Transcribe word for word the section of the recollection of stoves and the family shop below that begins with the words containing "But that year" and ends with "long held dream.".

TEXT UNDER STUDY –
= = = = =

But that year I did. We'd been having an elegant shared dinner with
friends and our hostess insisted that we make a wish as 12 o'clock chimed,
the fireworks went off on the television, the champagne glasses clinked
and kisses were exchanged all round. I wished for a new stove, in a
shiny new kitchen. That might seem a bit odd to you, but to me it meant
the culmination of a long held dream.
I have intimately known many stoves
during my long cooking life, having started my education on a kerosene
stove with a wick that we lit with matches. This was considered to be
relatively safe stove on which eleven year old could cook the potatoes
for tea. My mother would already have cooked the braised lamb or beef
to go with the potatoes, and she would bring it home in a large pot
that she used when cooking on the small primus stove at the back of
our shop. The year was 1950, and the family built store sat squarely
on the corner of a dusty street in Murray Bridge, a small country town
on the banks of the River Murray in South Australia. Our town's economy
was supported by the dairying industry located on the banks of the river
Murray, and the Milk Factory, where condensed milk and cheese were made.
There was also a thriving agricultural industry with fresh vegetables
grown on the red sandy flats above the river, and many glasshouses growing
tomatoes, usually operated successfully by Italian migrants. The town
also boasted a Flour Mill, processing much of the wheat and oats grown
in the surrounding farms. Our shop was situated not far from a railway
crossing on the main railway line, meaning the passing of a great deal
of local traffic. The shelves were stocked with tinned goods such as
soup, baked beans, jam and tinned peas. There were also brown paper
packets of sugar, dried fruit, rice and flour that we children weighed
in the hour or so between school and our evening chores at home. Home
being three doors away from the shop was very handy for our parents,
but sometimes too close for we children. We also sold milk, bread, cold
meats and fresh fruit and vegetables along with other items far too
numerous to mention. Oh! I almost forgot the Penny Lollies such as liquorice
squares, milk bottles, chocolate frogs just to mention a few of the
tempting delights we had to pass each day, not being allowed to touch,
except as an occasional treat.
On arriving home after my shop duties
were done, it was my task to wash and peel enough potatoes for four.

= = = = =

SOURCE DATA –
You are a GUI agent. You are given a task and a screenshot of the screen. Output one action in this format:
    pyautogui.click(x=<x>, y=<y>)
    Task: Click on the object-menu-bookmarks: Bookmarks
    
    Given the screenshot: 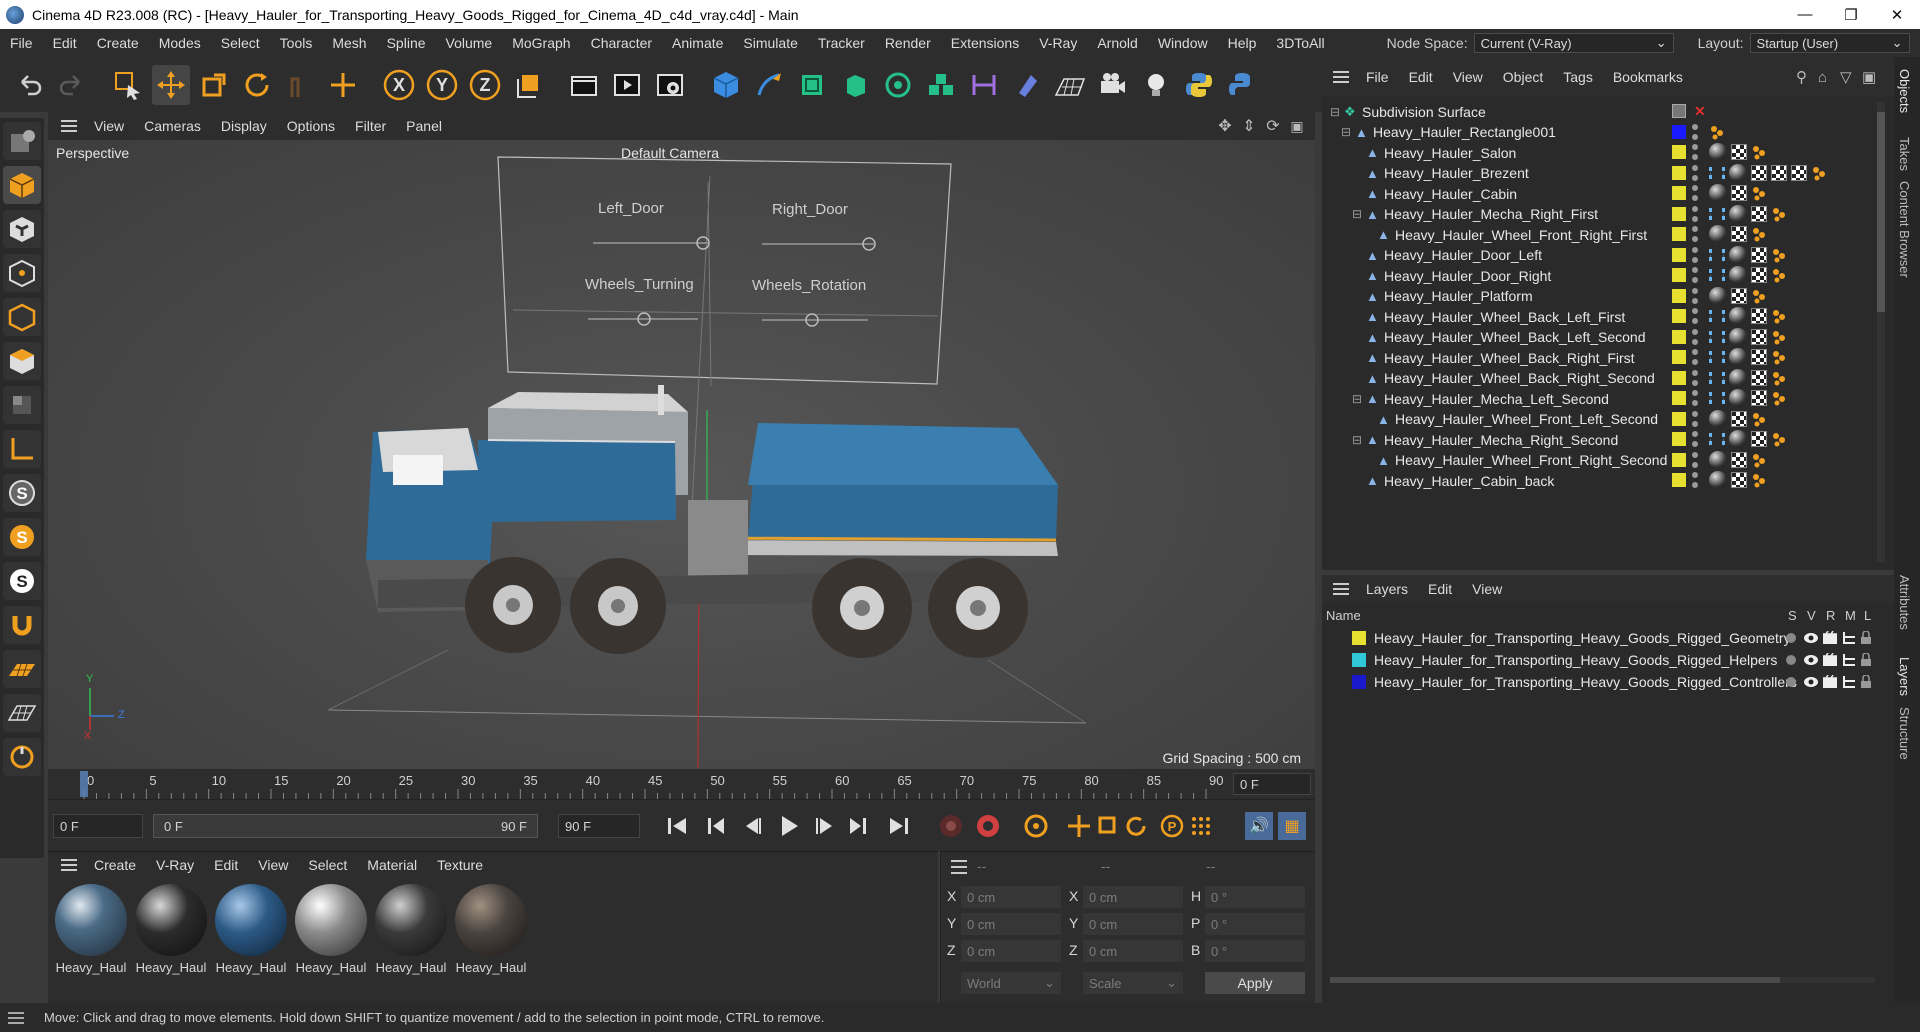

= = = = =

SOLUTION FOR THIS TASK –
But that year I did. We'd been having an elegant shared dinner with
friends and our hostess insisted that we make a wish as 12 o'clock chimed,
the fireworks went off on the television, the champagne glasses clinked
and kisses were exchanged all round. I wished for a new stove, in a
shiny new kitchen. That might seem a bit odd to you, but to me it meant
the culmination of a long held dream.